Of course, horror is susceptible to the same pitfalls that have plagued other genres. Just as many a mystery author eventually starts phoning it in, it's hard to believe that talented writers like Saberhagen and Huff simply didn't keep writing the characters long after they'd run out of truly good ideas for them. If either of them (or Lumley) had simply stopped their series early enough, they'd be remembered as great series, not ones that had overstayed their welcome. Other writers unquestionably try hard, but seem to lose themselves too much in their worlds, never stepping back from their work long enough to see if the plot actually makes any sense. Hamilton's firmly in this camp, as her books have devolved so far that they're merely 300-page masturbation fantasies, with only enough character development and plot to move from one money shot to the next. There's no question that she spends time thinking about the book; it's just hard to imagine that she's actually spends any time on the plot.
(Needless to say, editors bear a huge amount of responsibility here, as they could easily nip this in the bud. Likewise, those of you who buy the latest Hamilton or Rice novel "because I've bought the last ten, and she might be getting good again" deserve every wasted moment spent reading those books.)
Another factor, of course, is that horror, by its nature, doesn't always allow for series. A successful science-fiction or fantasy novel, even if intended as a one-shot, often involves a lot of world-building, and turning a successful one into a series doesn't take a lot of work. Likewise, a successful mystery or crime novel usually provides a heroic character who can continue to solve crimes in future novels. But horror novels, of course, often end with most of the protagonists dead or otherwise unlikely to continue to face the supernatural. Thus, Shirley Jackson didn't exactly hurry out there to write The Haunting of Hill House 2.
Are there exceptions? A precious few come to mind. I'm probably in the minority, but I enjoyed Hannibal, the third Thomas Harris horror tome, nearly as much as Silence of the Lambs and Red Dragon. I've mentioned Charlaine Harris's Southern Vampire series here before, as well as Kim Newman's Anno Dracula books. All remain worth reading. Phil Rickman's Merrily Watkins books are also delightful, even if they're hard to come by in the US. But Rickman and Thomas Harris both are essentially merging horror with other genres, with Harris writing thrillers and Rickman mysteries. Charlaine Harris, too, entered the horror field having previously (and concurrently) been a mystery writer.

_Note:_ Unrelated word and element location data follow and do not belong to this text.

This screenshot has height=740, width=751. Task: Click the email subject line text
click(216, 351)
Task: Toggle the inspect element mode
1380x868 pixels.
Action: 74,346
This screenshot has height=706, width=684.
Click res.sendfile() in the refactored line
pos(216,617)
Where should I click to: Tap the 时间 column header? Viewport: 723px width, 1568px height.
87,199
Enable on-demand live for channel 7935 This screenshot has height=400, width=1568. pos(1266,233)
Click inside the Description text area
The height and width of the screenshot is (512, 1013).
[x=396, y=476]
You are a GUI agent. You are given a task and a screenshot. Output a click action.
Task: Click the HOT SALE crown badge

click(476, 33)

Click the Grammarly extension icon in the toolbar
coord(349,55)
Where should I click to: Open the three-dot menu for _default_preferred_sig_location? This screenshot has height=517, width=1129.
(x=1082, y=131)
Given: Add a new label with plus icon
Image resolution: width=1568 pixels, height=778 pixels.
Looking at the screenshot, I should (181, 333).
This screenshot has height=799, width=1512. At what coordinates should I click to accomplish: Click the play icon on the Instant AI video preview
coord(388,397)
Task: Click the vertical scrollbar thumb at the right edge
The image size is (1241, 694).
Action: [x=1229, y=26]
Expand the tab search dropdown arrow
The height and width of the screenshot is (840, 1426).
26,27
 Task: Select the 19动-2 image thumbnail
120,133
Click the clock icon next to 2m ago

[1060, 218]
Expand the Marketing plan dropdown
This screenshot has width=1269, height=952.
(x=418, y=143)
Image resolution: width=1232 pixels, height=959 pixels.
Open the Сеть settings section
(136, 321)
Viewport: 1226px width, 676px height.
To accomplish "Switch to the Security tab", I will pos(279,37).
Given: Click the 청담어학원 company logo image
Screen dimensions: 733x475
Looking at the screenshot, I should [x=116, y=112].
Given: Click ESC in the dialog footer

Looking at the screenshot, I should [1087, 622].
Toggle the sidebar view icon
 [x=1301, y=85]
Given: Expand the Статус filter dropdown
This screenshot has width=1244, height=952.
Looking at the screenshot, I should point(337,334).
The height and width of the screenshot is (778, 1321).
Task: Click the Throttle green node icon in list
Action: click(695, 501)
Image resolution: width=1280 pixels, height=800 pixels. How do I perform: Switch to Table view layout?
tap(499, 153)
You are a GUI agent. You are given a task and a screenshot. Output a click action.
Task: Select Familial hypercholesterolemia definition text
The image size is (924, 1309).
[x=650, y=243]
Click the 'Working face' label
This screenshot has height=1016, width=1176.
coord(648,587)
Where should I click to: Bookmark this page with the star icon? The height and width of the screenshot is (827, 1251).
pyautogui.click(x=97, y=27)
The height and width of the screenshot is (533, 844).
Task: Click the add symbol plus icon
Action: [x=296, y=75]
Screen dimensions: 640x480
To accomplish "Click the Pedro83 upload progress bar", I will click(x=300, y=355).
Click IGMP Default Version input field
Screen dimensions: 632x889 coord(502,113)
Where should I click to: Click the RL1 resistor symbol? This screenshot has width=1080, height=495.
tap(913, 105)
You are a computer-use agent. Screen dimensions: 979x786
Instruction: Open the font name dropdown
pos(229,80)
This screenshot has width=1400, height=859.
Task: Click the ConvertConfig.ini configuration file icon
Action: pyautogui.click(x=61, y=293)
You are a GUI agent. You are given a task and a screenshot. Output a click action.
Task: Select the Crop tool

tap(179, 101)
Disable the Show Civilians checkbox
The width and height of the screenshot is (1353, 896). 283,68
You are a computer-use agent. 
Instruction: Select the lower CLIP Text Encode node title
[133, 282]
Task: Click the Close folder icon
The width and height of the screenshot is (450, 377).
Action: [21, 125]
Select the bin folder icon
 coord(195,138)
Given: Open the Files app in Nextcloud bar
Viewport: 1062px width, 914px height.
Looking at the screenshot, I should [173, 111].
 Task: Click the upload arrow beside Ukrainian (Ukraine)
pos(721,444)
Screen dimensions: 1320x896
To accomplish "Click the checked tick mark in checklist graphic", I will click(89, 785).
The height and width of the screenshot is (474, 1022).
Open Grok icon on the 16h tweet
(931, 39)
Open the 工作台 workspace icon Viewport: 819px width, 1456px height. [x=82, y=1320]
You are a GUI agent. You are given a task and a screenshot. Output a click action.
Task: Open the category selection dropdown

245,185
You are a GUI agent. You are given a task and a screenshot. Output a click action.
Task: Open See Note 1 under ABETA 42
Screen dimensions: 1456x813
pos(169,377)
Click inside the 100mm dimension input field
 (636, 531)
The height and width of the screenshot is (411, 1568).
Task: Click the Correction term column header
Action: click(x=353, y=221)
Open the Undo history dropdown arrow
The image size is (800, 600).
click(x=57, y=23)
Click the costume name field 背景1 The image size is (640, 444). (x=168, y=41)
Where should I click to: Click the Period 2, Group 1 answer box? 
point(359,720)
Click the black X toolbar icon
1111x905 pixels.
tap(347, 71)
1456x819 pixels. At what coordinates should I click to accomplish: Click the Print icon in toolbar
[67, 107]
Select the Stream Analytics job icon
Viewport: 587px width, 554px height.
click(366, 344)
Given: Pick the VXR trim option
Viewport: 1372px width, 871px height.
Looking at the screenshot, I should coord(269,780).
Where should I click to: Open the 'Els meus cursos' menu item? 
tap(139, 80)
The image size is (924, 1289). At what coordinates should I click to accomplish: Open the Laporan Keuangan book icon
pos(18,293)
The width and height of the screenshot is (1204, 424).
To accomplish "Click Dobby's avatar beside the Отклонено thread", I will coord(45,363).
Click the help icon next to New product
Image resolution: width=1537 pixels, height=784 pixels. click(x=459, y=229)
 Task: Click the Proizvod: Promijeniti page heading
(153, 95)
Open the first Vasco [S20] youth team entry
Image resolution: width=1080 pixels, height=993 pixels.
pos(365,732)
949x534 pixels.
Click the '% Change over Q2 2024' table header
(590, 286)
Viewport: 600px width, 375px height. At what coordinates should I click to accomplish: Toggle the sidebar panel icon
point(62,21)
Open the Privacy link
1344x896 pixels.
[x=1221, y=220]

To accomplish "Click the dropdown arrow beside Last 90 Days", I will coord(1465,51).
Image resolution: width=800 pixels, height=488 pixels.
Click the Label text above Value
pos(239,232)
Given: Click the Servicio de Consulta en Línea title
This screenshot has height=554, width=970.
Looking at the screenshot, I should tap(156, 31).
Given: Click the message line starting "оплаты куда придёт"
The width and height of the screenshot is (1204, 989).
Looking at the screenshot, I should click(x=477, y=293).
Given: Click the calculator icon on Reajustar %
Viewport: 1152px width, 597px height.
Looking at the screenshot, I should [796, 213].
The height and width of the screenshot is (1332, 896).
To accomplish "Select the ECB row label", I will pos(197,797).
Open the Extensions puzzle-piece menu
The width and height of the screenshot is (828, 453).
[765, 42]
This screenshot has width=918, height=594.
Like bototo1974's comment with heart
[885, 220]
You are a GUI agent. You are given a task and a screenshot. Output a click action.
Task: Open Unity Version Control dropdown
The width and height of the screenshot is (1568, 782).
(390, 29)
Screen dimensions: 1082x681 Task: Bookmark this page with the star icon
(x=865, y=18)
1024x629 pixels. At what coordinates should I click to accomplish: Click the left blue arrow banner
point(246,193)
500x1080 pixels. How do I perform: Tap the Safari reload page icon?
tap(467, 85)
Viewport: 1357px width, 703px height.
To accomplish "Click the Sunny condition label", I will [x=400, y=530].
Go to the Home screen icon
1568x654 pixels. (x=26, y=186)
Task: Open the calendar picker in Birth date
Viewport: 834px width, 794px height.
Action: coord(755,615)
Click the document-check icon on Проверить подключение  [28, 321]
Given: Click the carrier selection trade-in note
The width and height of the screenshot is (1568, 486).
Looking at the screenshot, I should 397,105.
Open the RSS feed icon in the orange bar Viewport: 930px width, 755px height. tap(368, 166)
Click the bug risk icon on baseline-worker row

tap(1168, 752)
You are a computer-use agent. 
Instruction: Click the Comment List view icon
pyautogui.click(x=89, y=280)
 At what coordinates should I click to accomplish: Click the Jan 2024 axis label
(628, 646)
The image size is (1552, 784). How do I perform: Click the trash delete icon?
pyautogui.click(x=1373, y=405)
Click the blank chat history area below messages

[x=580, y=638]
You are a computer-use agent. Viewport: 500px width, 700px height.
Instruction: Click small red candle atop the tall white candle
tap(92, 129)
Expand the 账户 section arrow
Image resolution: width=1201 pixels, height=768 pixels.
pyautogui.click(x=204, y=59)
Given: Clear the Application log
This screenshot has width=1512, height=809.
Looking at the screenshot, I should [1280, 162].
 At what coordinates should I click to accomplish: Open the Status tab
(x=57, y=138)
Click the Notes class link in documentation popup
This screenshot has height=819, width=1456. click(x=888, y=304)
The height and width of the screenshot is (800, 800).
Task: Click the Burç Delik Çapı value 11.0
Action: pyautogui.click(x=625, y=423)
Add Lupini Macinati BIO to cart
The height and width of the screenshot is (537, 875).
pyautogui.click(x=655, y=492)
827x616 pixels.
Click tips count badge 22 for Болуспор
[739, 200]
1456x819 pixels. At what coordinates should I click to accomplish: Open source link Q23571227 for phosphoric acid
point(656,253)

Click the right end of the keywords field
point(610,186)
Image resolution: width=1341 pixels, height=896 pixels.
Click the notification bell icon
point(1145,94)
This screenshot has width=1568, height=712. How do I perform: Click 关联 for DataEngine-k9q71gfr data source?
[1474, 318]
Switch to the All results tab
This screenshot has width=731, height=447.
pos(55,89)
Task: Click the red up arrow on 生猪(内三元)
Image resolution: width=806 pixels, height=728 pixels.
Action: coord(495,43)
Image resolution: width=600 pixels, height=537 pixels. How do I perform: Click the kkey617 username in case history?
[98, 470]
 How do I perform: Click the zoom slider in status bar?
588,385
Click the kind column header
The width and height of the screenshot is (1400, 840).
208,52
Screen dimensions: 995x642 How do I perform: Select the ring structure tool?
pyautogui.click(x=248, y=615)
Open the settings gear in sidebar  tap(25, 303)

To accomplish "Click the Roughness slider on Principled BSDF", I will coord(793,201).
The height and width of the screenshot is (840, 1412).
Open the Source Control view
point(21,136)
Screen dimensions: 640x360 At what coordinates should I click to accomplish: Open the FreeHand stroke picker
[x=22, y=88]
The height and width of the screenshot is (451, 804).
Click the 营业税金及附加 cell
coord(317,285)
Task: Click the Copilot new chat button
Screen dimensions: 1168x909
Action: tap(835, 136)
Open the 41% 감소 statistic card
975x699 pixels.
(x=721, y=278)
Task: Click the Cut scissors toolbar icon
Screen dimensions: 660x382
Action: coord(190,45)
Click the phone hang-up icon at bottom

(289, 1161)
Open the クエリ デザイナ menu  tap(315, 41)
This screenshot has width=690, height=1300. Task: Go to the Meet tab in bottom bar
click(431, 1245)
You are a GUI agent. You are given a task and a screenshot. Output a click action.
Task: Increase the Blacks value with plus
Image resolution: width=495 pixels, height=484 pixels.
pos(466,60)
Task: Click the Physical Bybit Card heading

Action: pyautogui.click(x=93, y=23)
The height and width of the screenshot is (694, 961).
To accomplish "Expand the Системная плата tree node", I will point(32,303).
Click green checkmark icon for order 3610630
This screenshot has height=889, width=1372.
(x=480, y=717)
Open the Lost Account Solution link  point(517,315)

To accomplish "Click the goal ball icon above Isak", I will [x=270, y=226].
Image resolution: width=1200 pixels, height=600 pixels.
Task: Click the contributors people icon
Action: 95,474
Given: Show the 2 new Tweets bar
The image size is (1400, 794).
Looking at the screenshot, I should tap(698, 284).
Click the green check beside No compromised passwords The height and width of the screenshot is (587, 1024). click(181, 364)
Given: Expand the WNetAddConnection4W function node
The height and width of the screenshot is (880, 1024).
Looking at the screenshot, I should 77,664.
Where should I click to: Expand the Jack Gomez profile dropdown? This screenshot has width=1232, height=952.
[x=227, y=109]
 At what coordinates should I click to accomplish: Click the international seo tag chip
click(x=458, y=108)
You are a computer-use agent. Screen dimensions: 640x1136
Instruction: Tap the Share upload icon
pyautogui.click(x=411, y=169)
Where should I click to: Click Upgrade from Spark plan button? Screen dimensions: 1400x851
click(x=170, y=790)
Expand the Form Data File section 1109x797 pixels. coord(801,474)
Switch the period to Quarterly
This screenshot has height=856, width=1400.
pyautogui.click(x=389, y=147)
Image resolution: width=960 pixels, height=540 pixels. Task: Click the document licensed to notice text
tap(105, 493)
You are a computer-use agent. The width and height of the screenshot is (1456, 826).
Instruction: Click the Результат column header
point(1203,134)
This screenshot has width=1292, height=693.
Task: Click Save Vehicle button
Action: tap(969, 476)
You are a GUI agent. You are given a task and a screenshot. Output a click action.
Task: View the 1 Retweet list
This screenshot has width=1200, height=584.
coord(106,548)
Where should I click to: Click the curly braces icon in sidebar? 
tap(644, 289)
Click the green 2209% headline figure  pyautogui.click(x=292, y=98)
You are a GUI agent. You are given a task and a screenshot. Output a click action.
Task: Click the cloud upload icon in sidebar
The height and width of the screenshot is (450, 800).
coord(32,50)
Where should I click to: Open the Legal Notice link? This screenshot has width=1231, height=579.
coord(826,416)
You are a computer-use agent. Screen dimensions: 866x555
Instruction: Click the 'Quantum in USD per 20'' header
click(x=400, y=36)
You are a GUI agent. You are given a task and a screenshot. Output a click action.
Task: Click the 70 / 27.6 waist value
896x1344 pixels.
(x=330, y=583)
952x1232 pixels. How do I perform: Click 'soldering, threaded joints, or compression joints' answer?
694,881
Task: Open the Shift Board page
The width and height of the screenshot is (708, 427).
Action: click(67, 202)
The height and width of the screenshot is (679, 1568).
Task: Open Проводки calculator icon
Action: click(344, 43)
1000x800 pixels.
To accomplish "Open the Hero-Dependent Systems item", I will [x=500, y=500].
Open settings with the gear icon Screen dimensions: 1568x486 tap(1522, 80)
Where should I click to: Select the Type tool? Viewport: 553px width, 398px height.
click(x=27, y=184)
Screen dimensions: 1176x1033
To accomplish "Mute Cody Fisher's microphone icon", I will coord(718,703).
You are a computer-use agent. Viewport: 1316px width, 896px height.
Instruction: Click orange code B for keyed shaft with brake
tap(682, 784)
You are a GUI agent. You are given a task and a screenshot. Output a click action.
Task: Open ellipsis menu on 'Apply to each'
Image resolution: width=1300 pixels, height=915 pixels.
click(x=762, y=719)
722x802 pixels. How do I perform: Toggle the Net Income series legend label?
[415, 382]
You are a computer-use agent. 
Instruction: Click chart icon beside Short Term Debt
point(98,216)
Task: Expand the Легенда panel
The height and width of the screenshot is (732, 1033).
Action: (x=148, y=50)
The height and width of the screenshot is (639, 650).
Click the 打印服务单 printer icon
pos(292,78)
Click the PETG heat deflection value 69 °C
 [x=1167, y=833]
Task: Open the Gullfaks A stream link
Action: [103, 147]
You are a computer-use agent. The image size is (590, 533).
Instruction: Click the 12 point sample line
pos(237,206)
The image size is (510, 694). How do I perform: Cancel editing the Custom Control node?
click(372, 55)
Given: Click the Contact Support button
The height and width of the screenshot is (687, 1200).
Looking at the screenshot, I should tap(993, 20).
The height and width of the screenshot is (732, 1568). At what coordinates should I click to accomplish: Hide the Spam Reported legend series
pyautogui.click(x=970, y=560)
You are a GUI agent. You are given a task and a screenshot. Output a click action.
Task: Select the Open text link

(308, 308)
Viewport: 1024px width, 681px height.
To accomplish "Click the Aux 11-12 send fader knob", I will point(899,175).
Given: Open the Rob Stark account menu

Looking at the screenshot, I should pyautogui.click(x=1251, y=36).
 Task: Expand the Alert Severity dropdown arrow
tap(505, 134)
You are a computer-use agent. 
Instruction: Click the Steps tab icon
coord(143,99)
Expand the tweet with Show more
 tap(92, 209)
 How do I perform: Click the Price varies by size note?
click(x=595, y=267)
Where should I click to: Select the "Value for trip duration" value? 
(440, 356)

There's nothing wrong with bringing a mystery writer's sensibility to the genre, but it would be nice to see more original voices figure out a way to actually write a series of great horror novels that didn't have to borrow another genre's framework. And it'll happen. Newman's proof that it can be done, and if Huff hadn't picked up the Vicky Nelson characters again, she'd have accomplished it as well. But I'd rather see a horror writer write ten standalone books that are worthwhile than see a previously good concept get milked to death.